Swahili Wiki-Dictionary?
Martin Benjamin writes "The Hartford Courant just published a feature article on the Kamusi Project Internet Living Swahili Dictionary. This project is using the Net to put together dictionaries that are as scholarly as any university publication, yet with a secure participatory model that draws on knowledge from users around the world. Now the project is developing learning tools that will build on the Kamusi model of collaborative scholarship."
I've been known to speak fluent swahili after 10 or-so pints ..
How about a dictionary in Navajo or Iroquois? Heck, even pig latin would do!
Viable Slashdot alternatives: https://pipedot.org/ and http://soylentnews.org/
nope, you just have a chip on your shoulder. From the article: "With more than 80 million speakers in East and Central Africa, Swahili is the most widely spoken language in Africa, though a fully updated dictionary of the language has not been produced for 30 years."

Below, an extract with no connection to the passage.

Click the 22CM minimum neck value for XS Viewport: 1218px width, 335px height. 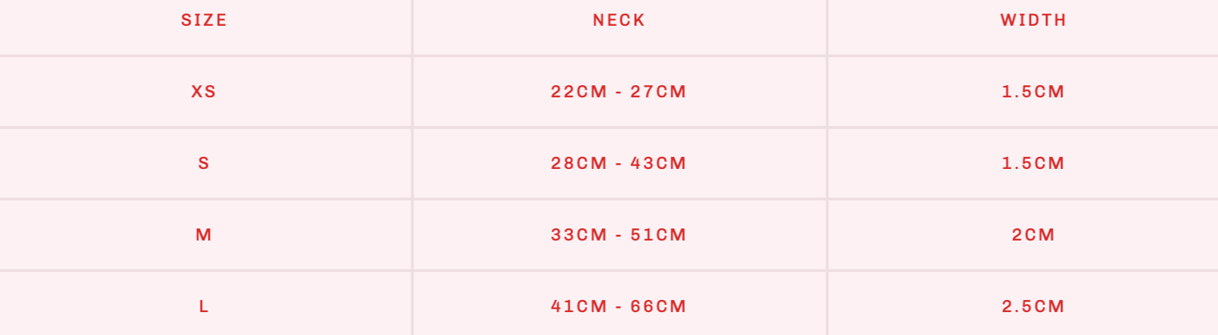pos(579,92)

"he vets every entry for accuracy, sometimes within minutes..."
How, exactly, does he do this? It sounds like quite a trick.
He mentions "Then there's the professional ecologist major in Benin - he's a birder. He's sent in hundreds of bird entries, every type of thrush or crow ever spotted in East Africa, with their English and Swahili names." How does he "vet" these entries if he's not an ecologist himself?
Wikipedia regularly receives all sorts of hoax and joke definitions, neologisms, fraternity-house in-jokes, and so forth. It takes more than "minutes" to sort some of them out.
Does he just go on his personal intuition, which entries sound right and "feel" right to him? Or what?
"How to Do Nothing," kids activities, back in print!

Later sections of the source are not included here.